Echolocation behavior, a navigation strategy based on acoustic signals, allows scientists to explore neural processing of behaviorally relevant stimuli. For the purpose of orientation, bats broadcast echolocation calls and extract spatial information from the echoes. Because bats control call emission and thus the availability of spatial information, the behavioral relevance of these signals is undiscussable.

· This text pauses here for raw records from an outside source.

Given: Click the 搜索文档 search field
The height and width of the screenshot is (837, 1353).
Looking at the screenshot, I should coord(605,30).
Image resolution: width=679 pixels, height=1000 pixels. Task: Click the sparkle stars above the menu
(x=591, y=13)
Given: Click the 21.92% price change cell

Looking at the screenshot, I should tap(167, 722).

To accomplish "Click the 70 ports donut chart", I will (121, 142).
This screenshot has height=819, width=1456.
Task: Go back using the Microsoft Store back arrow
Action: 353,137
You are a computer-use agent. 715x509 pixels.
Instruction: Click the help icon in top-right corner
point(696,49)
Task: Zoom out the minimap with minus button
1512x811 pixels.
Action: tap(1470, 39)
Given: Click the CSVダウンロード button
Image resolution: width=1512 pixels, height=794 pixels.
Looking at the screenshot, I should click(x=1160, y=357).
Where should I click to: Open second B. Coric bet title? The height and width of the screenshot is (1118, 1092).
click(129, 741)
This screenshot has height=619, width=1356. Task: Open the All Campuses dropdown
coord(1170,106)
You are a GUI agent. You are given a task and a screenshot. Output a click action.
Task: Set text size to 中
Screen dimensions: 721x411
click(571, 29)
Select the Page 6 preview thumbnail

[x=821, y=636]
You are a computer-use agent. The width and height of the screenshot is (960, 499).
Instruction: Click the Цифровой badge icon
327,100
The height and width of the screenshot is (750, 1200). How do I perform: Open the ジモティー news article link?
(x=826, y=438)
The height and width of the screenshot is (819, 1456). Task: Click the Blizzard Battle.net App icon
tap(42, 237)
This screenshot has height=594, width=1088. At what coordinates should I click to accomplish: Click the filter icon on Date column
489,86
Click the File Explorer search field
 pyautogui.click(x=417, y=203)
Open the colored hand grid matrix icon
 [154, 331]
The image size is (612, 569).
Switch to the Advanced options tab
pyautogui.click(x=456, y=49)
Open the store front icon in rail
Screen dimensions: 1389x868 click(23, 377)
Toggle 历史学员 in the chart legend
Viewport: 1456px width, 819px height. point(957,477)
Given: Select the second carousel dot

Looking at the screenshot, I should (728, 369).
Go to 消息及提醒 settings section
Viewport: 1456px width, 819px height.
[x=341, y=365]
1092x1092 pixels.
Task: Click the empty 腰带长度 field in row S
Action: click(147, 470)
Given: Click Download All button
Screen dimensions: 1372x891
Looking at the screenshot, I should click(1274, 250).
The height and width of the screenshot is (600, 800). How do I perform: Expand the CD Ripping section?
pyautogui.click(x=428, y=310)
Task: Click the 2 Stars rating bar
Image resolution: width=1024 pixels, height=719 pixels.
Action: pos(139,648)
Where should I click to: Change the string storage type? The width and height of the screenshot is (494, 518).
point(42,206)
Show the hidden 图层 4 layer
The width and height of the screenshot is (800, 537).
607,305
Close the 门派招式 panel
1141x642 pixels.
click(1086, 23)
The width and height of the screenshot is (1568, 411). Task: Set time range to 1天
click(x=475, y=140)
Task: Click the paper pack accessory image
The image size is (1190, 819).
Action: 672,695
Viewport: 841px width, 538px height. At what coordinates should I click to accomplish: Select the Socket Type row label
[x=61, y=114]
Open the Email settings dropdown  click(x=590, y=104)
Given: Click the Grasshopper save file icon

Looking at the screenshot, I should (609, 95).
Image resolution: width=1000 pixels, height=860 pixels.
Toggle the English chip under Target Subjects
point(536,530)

While most neurophysiological studies, conducted in the past, used synthesized acoustic stimuli that mimic portions of the echolocation signals, recent progress has been made to understand how naturalistic echolocation signals are encoded in the bat brain. Here, we review how does stimulus history affect neural processing, how spatial information from multiple objects and how echolocation signals embedded in a naturalistic, noisy environment are processed in the bat brain. We end our review by discussing the huge potential that state-of-the-art recording techniques provide to gain a more complete picture on the neuroethology of echolocation behavior.